動画統合・同期装置500中の構成は、装置や電子回路等によって実現されても良いし、CPUやGPU及びソフトウェア等によって実現されても良い。
【0030】
次に、
図1と
図2を参照して、本発明の実施形態についてフローチャートを用いて説明する。
【0031】
動画圧縮装置110は、被圧縮動画100を読み込む(ステップS101)。
【0032】
動画圧縮装置110は、被圧縮動画100を圧縮する(ステップS102)。
【0033】
動画分割圧縮装置210は、動画圧縮装置110で圧縮された圧縮動画200を読み込む(ステップS103)。
【0034】
動画分割圧縮装置210は、同期Key情報250を生成する。
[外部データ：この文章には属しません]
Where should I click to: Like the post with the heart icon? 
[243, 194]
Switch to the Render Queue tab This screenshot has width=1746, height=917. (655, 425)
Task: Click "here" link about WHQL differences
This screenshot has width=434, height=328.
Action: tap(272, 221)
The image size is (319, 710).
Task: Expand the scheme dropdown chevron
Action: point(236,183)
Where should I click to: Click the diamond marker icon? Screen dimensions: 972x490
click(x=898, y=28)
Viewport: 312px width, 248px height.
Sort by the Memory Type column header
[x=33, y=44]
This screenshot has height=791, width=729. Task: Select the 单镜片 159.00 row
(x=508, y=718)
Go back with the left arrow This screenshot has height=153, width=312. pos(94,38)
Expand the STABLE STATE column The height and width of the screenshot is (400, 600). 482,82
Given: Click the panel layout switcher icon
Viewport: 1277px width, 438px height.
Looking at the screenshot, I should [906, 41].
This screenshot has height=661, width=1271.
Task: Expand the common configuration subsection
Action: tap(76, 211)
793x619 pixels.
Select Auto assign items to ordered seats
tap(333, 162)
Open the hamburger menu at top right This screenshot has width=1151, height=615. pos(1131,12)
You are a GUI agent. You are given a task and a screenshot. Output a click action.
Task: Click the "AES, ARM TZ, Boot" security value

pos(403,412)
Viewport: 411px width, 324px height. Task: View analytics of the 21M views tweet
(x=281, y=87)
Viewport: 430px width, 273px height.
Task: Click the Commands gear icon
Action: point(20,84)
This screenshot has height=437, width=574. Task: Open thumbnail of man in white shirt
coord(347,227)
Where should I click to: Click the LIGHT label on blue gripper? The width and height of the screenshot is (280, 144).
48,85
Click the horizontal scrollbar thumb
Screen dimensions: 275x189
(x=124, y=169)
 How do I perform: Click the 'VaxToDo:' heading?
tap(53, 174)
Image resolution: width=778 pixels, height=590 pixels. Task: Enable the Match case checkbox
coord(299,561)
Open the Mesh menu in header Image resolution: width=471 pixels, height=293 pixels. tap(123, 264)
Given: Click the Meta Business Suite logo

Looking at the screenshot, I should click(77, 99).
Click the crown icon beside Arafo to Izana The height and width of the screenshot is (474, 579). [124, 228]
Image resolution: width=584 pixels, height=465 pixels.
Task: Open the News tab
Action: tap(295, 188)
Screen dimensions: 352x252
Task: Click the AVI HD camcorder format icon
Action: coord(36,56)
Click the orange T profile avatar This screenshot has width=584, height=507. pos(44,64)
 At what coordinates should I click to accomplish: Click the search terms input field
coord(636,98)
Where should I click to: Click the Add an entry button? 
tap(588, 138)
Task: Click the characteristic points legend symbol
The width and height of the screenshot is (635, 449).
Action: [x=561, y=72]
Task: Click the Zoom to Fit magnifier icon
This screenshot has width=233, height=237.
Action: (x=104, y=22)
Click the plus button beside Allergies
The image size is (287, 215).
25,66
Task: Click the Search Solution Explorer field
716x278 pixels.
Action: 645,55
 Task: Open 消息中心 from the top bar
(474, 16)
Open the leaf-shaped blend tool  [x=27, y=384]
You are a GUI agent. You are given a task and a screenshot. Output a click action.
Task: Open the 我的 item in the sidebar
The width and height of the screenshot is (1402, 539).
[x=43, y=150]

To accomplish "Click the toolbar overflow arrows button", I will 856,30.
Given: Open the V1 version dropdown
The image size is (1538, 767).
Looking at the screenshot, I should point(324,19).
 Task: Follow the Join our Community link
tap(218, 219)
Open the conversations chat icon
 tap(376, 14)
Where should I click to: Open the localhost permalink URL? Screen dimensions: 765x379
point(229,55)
この際、同期のタイミングを世界標準時間で計り、同期のタイミングを合わせる同期Key情報を数フレームから数秒間隔で各分割動画データと音データに同タイミングで付与し、その付与情報を同期Key情報250として生成する(ステップS104)。
【0035】
動画分割圧縮装置210は、圧縮動画200の圧縮動画データと音データを分離し、音データ240を生成する。この際、音データの総ビットレートは、無線送信機1回線のビットレート以下に圧縮する(ステップS105)。
【0036】
圧縮動画200の圧縮動画データを無線送信機の数に合わせて、動画の縦横を分割圧縮する(ステップS106)。
【0037】
分割動画データ群230並びに音データ240、同期Key情報250は、LPWA等無線送信機群300から無線回線群350を通してLPWA等無線受信機群400に伝送する(ステップS107~S115)。
【0038】
動画統合・同期装置500は、LPWA等無線受信機群400で受信した同期Keyを参照してLPWA等無線受信機群400で受信した分割動画データ群230と音データ240を同期・統合する(ステップS116)。
【0039】
動画統合・同期装置500は、1つの映像ストリーム圧縮動画600を生成する(ステップS117)。
【0040】
映像ストリーム圧縮動画600は圧縮動画200を復元した同動画データで、帯域が制約されるLPWAのような狭帯域無線環境においても、より高画質な動画の再生・視聴を提供することが可能になる(ステップS118)。
【符号の説明】
【0041】
100…被圧縮動画、110…動画圧縮装置、200…圧縮動画、210…動画分割圧縮装置、230…分割動画データ群、240…音データ、250…同期Key情報、300…LPWA等無線送信機群、350…無線回線群、400…LPWA等無線受信機群、500…動画統合・同期装置、600…映像ストリーム圧縮動画。